QUOTED PASSAGE =
"""
With respect to the burden of proof, this case is to be distinguished from those in which the burden of proving seaworthiness rests upon the vessel when it is a common carrier or has assumed the obligation of a common carrier. The present contract of affreightment was for private carriage in New York harbor: The Fri, 2 Cir., 154 F. 333; The G. R. Crowe, 2 Cir., 294 F. 506; The Wildenfels, 2 Cir., 161 F. 864; The C. R. Sheffer, 2 Cir., 249 F. 600; The Lyra, 9 Cir., 255 F. 667; The Nordhvalen, D.C., 6 F.2d 883, and thus gave to respondent the status of a bailee for hire of the molasses. Southern Ry. v. Prescott, 240 U.S. 632, 640, 36 S.Ct. 469, 472, 60 L.Ed. 836; Kohlsaat v. Parkersburg & M. Sand Co., 4 Cir., 266 F. 283, 11 A.L.R. 686; Alpine Forwarding Co. v. Pennsylvania Railroad, 2 Cir., 60 F.2d 734; Gerhard & Hey, Inc. v. Cattaraugus T. Co., 241 N.Y. 413, 150 N.E. 500. Cf. The Nordhvalen, supra, 6 F.2d at page 887. Hence we are not concerned with the rule that one who has assumed the obligation of a common carrier can relieve himself of liability for failing to carry safely only by showing that the cause of loss was within one of the narrowly restricted exceptions which the law itself annexes to his undertaking, or for which it permits him to stipulate. The burden rests upon him to show that the loss was due to an excepted cause and that he has exercised due care to avoid it, not in consequence of his being an ordinary 'bailee' but because he is a special type of bailee who has assumed the obligation of an insurer. Schnell v. The Vallescura, 293 U.S. 296, 304, 55 S.Ct. 194, 196, 79 L.Ed. 373, and cases cited. See Coggs v. Bernard, 2 Ld.Raym. 909, 918.
"""
ASSIGNMENT = In the passage on burden of proof, what status did the contract of affreightment give the respondent?

AVAILABLE DATA =
"""
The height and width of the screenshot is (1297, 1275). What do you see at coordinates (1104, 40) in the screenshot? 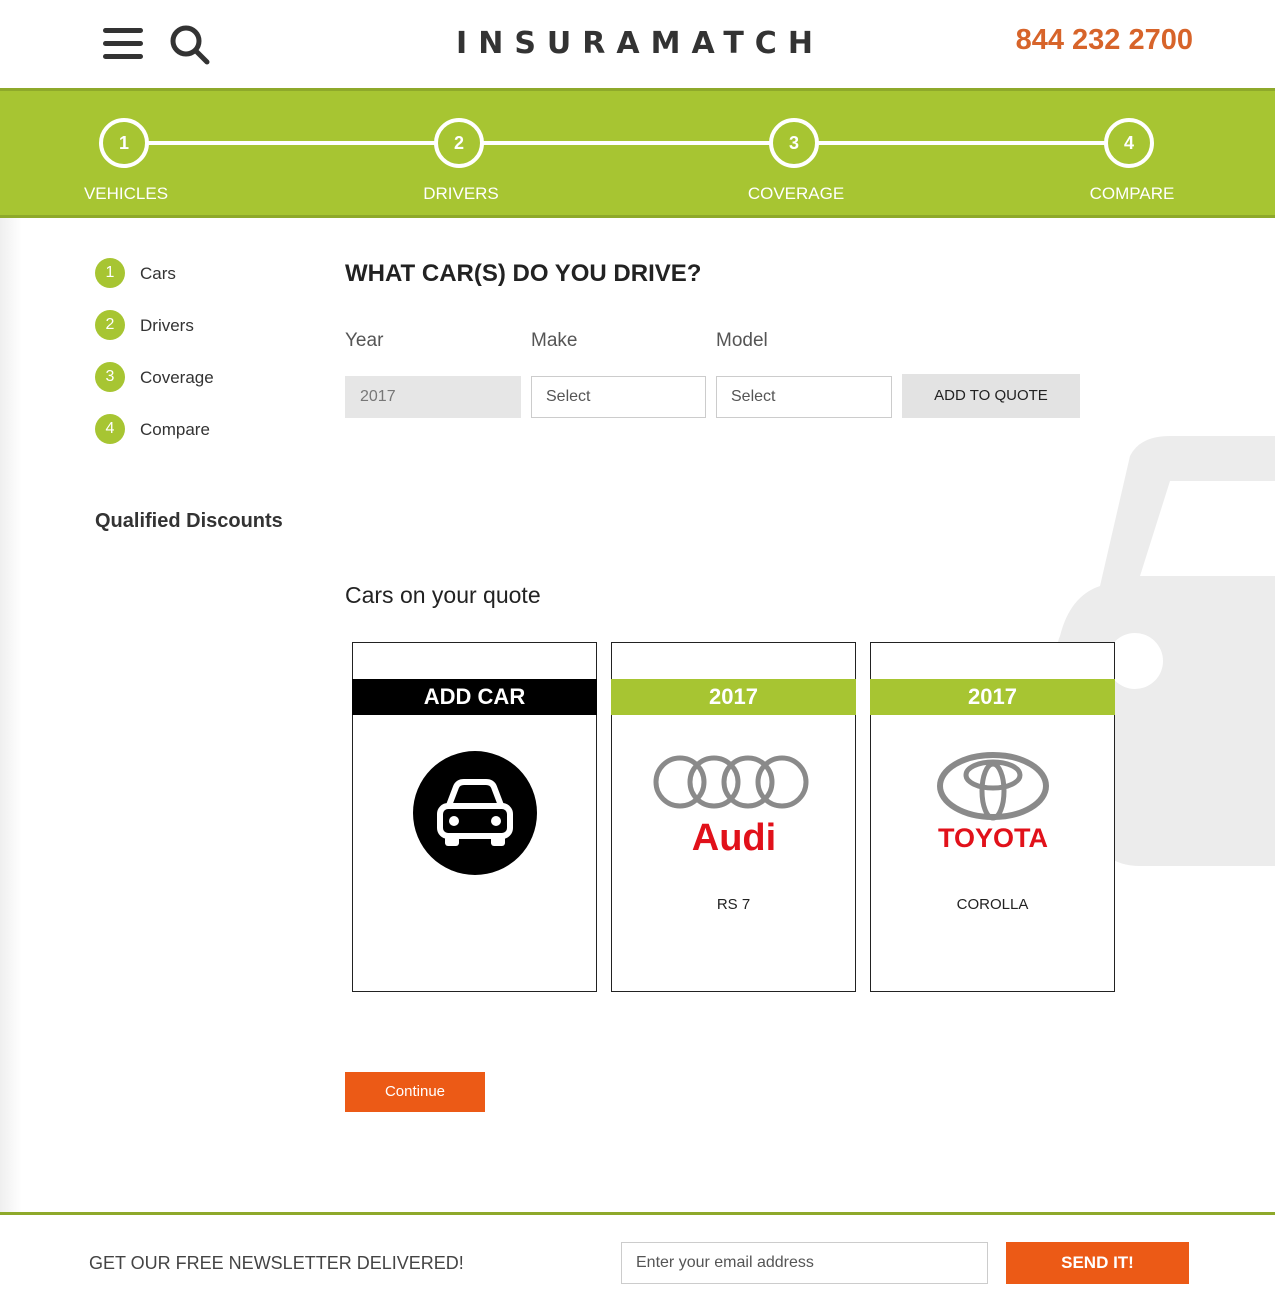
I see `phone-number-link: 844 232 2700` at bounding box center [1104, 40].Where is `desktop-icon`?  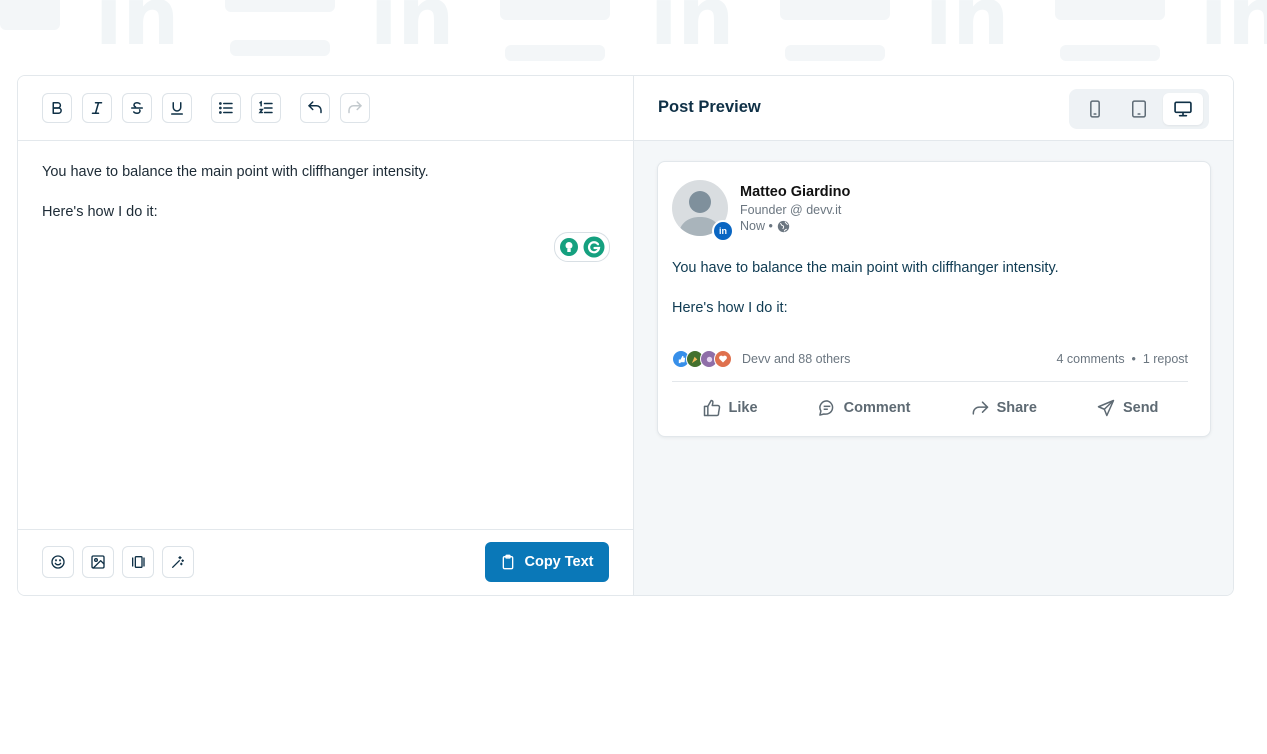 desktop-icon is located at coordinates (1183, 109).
"""
SOLUTION FOR THIS TASK = The status of a bailee for hire of the molasses.